↓↓↓

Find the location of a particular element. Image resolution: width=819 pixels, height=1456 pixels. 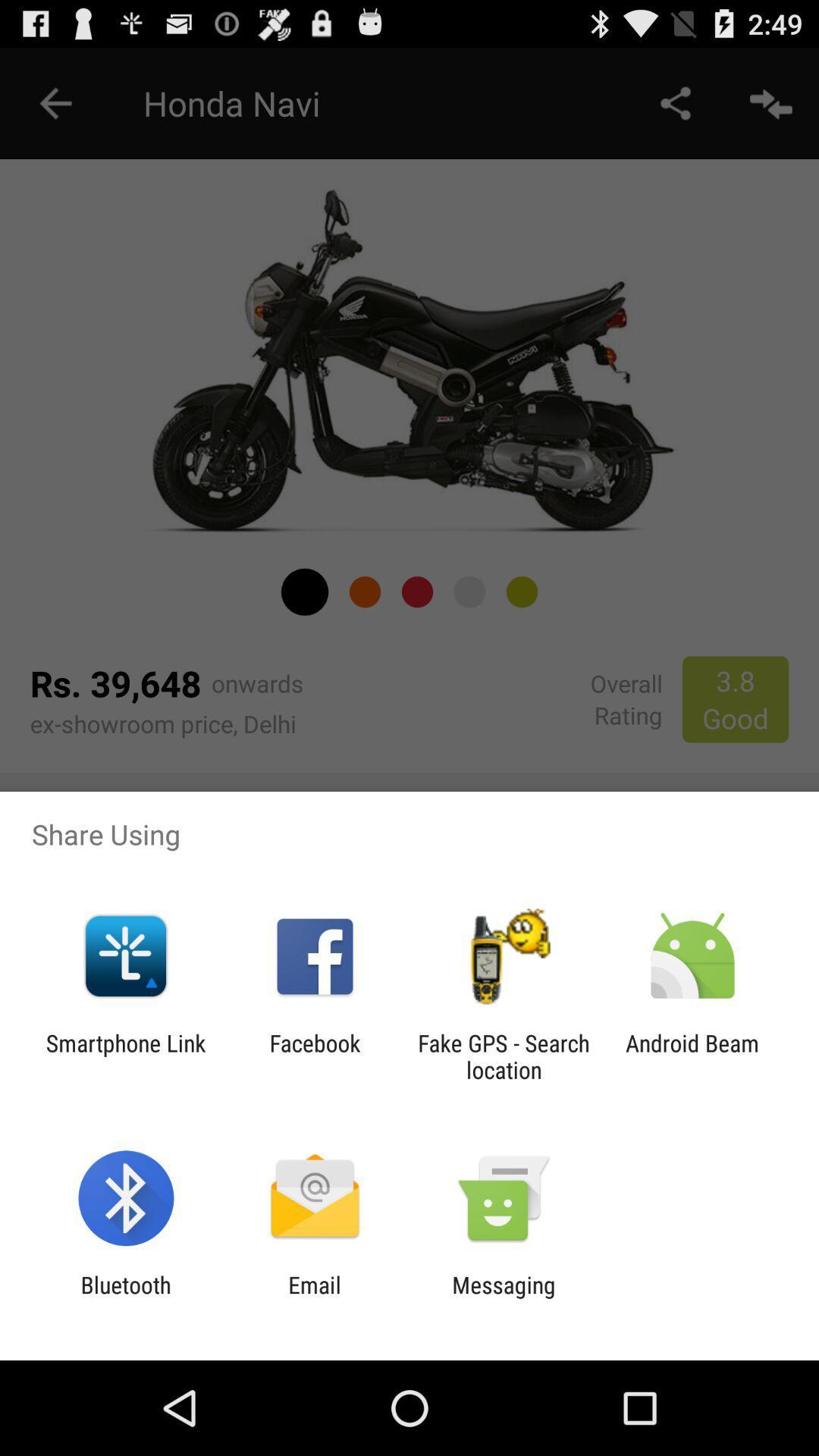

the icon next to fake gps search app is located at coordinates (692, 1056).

↑↑↑
↓↓↓

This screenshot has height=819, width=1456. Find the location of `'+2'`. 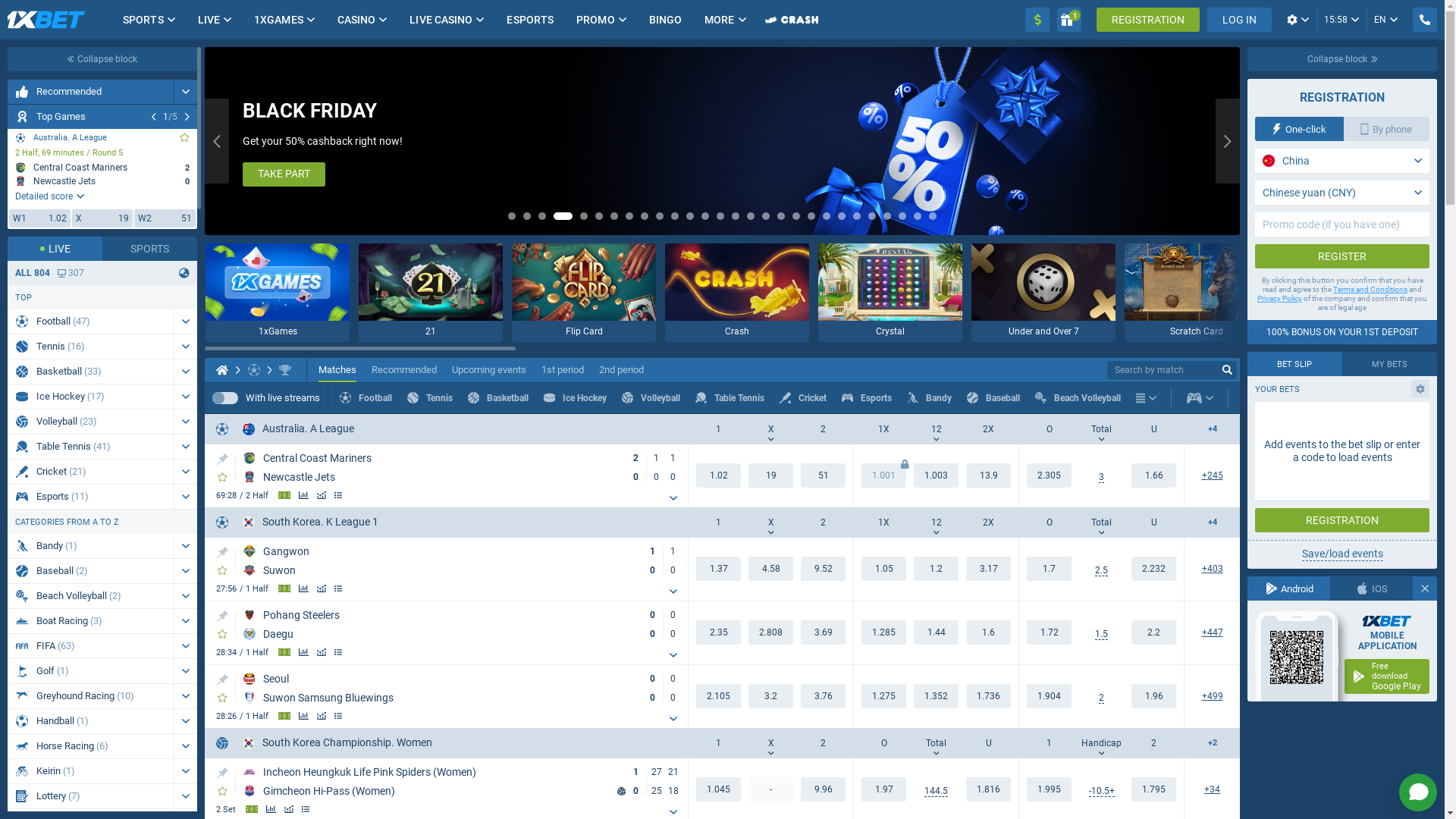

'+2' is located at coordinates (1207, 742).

↑↑↑
↓↓↓

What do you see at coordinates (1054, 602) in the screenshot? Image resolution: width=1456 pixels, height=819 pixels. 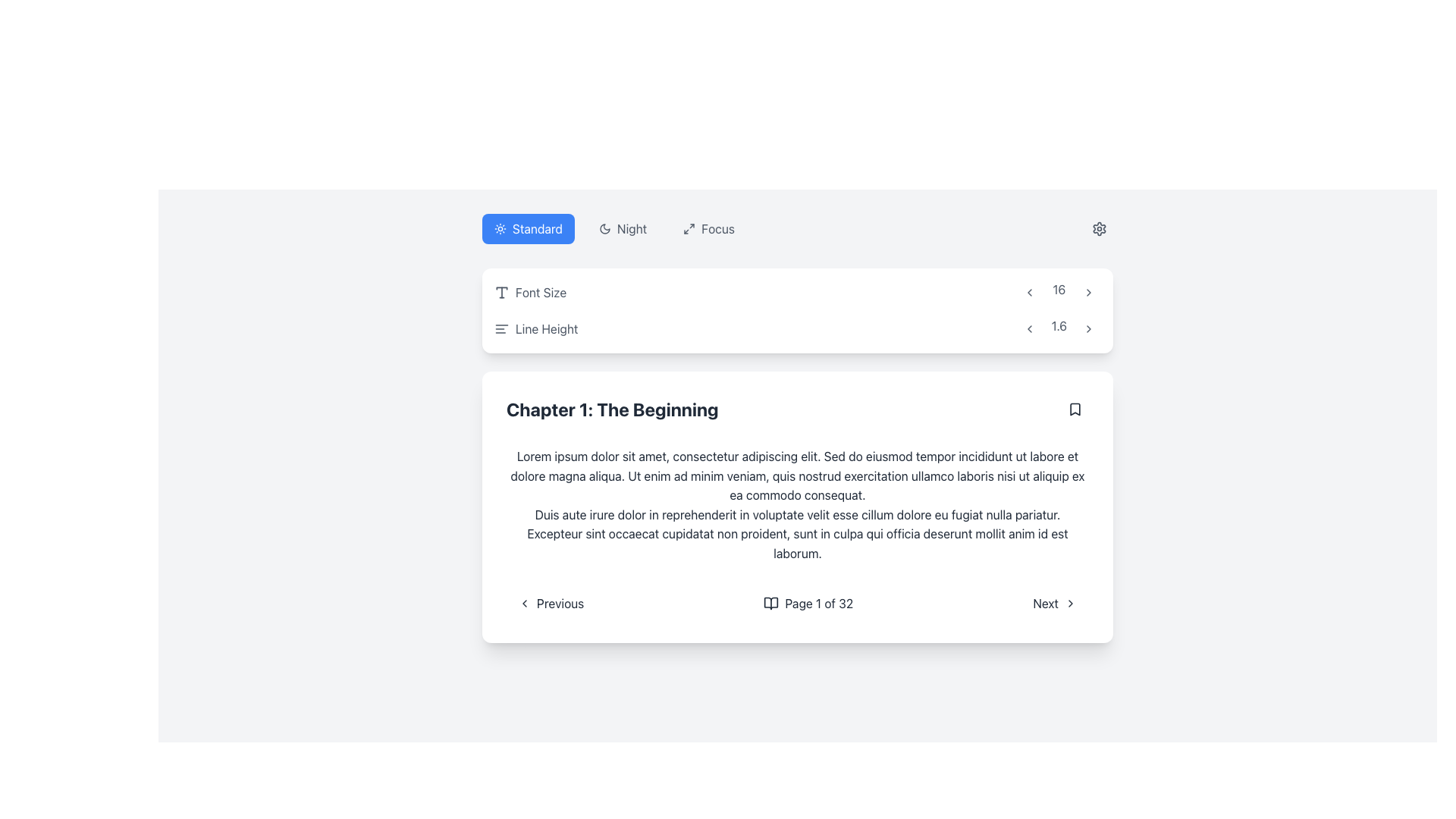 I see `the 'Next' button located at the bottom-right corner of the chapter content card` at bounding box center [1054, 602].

↑↑↑

Rewrite the listing lines from the line that has "Find the location of a" through the line that has "the icon next", replacing "particular element" with "specific element" and changing nothing else. Give only those lines and omit the pictures.

▶ _Correct result_:
Find the location of a specific element. Image resolution: width=819 pixels, height=1456 pixels. 

the icon next to fake gps search app is located at coordinates (692, 1056).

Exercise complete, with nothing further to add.